*INPUT DATA*

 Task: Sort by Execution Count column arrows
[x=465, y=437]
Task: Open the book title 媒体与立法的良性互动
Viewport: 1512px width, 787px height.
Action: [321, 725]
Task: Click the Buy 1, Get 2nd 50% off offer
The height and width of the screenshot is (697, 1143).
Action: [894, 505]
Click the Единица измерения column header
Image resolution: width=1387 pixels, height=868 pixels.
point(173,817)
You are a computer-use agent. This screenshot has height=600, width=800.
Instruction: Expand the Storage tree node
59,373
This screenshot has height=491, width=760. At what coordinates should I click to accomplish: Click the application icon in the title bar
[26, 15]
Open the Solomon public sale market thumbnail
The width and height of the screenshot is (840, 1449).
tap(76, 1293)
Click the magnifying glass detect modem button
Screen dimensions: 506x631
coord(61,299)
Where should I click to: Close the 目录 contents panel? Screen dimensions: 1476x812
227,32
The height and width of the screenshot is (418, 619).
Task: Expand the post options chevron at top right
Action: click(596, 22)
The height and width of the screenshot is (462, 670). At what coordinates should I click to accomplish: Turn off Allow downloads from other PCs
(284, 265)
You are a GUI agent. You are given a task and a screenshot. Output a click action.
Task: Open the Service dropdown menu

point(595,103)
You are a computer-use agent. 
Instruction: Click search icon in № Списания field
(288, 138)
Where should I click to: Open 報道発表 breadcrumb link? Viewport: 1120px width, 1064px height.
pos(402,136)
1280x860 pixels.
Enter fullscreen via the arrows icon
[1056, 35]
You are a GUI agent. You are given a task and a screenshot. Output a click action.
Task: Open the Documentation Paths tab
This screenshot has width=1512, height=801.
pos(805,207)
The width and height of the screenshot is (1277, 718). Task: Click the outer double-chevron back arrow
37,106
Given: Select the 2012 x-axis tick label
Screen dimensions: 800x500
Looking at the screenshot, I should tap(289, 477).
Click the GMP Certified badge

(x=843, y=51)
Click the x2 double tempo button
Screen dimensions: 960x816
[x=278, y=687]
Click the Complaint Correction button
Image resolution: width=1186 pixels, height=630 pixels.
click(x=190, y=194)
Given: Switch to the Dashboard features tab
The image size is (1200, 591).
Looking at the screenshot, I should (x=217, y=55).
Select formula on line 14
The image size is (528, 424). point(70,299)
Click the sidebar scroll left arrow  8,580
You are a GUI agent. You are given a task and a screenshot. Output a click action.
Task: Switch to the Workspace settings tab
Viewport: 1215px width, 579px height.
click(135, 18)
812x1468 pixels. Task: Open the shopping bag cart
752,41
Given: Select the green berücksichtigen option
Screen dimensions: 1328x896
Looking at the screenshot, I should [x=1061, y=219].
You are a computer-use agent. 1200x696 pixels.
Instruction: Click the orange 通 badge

*YOUR GOAL*
Filter the records above down to the lines that contain the word "Where", copying each such line in full.

*FULL ANSWER*
Where should I click to: Close the 目录 contents panel? Screen dimensions: 1476x812
Where should I click to: Open 報道発表 breadcrumb link? Viewport: 1120px width, 1064px height.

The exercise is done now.